**DIRECTIONS FOR THIS TASK:** Please output the entries below without altering a single character.

**THE INPUT:**
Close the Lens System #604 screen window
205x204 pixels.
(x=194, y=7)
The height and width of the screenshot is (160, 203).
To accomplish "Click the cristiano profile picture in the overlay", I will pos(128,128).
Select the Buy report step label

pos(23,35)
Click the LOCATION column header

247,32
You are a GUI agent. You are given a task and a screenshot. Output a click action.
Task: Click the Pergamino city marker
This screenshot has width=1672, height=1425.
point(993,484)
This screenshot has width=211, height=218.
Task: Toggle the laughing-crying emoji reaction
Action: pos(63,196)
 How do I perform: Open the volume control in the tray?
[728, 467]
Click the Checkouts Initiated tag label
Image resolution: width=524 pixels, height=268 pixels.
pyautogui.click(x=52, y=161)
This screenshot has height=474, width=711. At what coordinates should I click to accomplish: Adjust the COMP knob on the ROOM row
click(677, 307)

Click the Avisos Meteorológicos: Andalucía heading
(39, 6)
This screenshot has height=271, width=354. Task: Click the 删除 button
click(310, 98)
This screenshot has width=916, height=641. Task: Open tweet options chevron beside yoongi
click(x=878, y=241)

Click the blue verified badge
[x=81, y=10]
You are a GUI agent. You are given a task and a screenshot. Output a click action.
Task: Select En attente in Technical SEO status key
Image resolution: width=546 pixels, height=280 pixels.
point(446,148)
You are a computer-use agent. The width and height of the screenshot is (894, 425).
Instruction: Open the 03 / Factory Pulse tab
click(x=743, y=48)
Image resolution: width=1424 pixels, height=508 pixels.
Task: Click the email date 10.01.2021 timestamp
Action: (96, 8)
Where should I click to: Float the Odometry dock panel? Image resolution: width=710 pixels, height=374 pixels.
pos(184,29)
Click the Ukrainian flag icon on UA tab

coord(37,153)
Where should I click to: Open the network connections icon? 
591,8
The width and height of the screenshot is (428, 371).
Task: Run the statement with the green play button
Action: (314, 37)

**RESPONSE TO THIS TASK:**
Close the Lens System #604 screen window
205x204 pixels.
(x=194, y=7)
The height and width of the screenshot is (160, 203).
To accomplish "Click the cristiano profile picture in the overlay", I will pos(128,128).
Select the Buy report step label

pos(23,35)
Click the LOCATION column header

247,32
You are a GUI agent. You are given a task and a screenshot. Output a click action.
Task: Click the Pergamino city marker
This screenshot has width=1672, height=1425.
point(993,484)
This screenshot has width=211, height=218.
Task: Toggle the laughing-crying emoji reaction
Action: pos(63,196)
 How do I perform: Open the volume control in the tray?
[728, 467]
Click the Checkouts Initiated tag label
Image resolution: width=524 pixels, height=268 pixels.
pyautogui.click(x=52, y=161)
This screenshot has height=474, width=711. At what coordinates should I click to accomplish: Adjust the COMP knob on the ROOM row
click(677, 307)

Click the Avisos Meteorológicos: Andalucía heading
(39, 6)
This screenshot has height=271, width=354. Task: Click the 删除 button
click(310, 98)
This screenshot has width=916, height=641. Task: Open tweet options chevron beside yoongi
click(x=878, y=241)

Click the blue verified badge
[x=81, y=10]
You are a GUI agent. You are given a task and a screenshot. Output a click action.
Task: Select En attente in Technical SEO status key
Image resolution: width=546 pixels, height=280 pixels.
point(446,148)
You are a computer-use agent. The width and height of the screenshot is (894, 425).
Instruction: Open the 03 / Factory Pulse tab
click(x=743, y=48)
Image resolution: width=1424 pixels, height=508 pixels.
Task: Click the email date 10.01.2021 timestamp
Action: (96, 8)
Where should I click to: Float the Odometry dock panel? Image resolution: width=710 pixels, height=374 pixels.
pos(184,29)
Click the Ukrainian flag icon on UA tab

coord(37,153)
Where should I click to: Open the network connections icon? 
591,8
The width and height of the screenshot is (428, 371).
Task: Run the statement with the green play button
Action: (314, 37)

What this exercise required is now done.